> [WORK TO BE COMPLETED]
What is needed is an exact copy of the lines from the one containing "Where should I click to: Click" through the last line of the records, with no pictures.

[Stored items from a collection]
____

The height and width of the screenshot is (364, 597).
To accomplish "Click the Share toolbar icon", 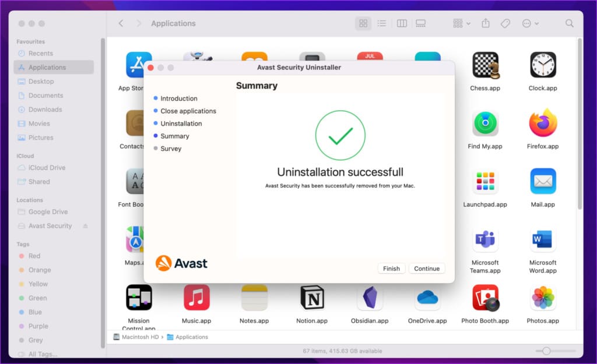I will click(486, 23).
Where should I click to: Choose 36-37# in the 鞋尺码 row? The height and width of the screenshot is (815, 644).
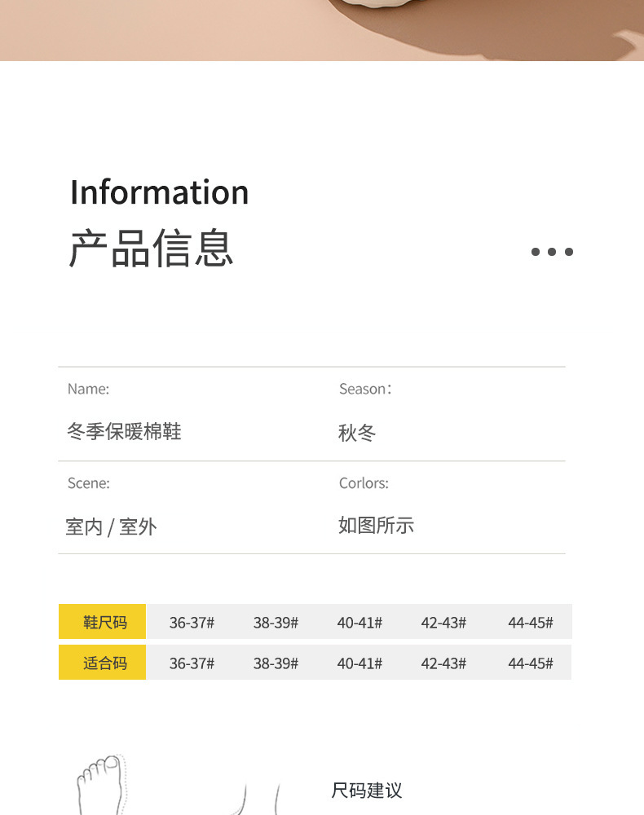point(192,623)
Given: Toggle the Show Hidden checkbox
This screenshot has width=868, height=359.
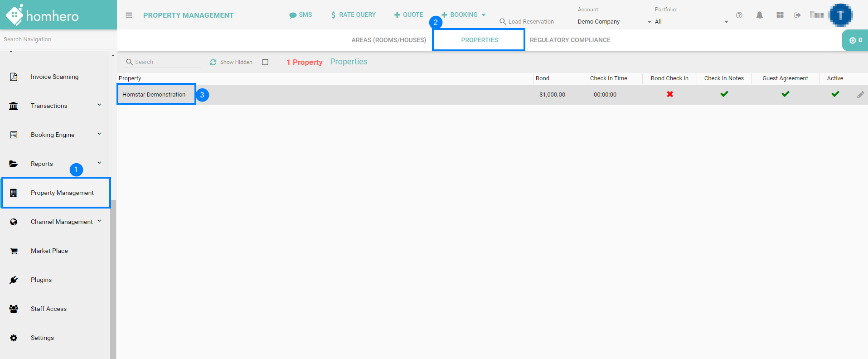Looking at the screenshot, I should pos(265,62).
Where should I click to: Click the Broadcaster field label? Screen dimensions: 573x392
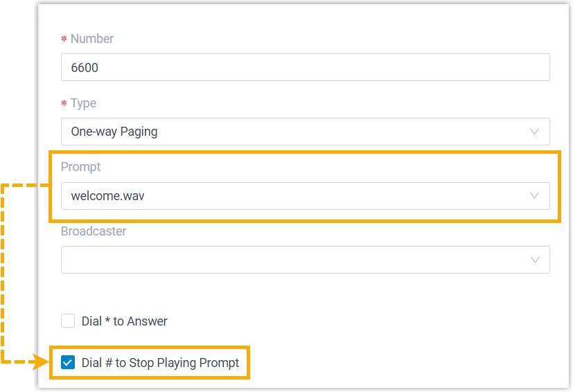click(94, 231)
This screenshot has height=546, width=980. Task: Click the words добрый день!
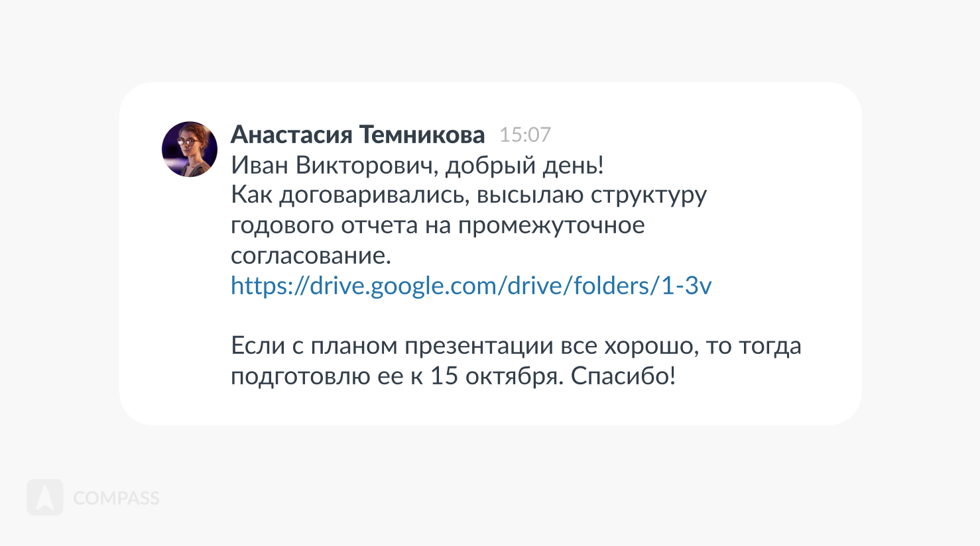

____

> [WRITTEN SOLUTION]
Where should I click to: Click the Broadcaster field label? Screen dimensions: 573x392
click(94, 231)
This screenshot has height=546, width=980. Task: Click the words добрый день!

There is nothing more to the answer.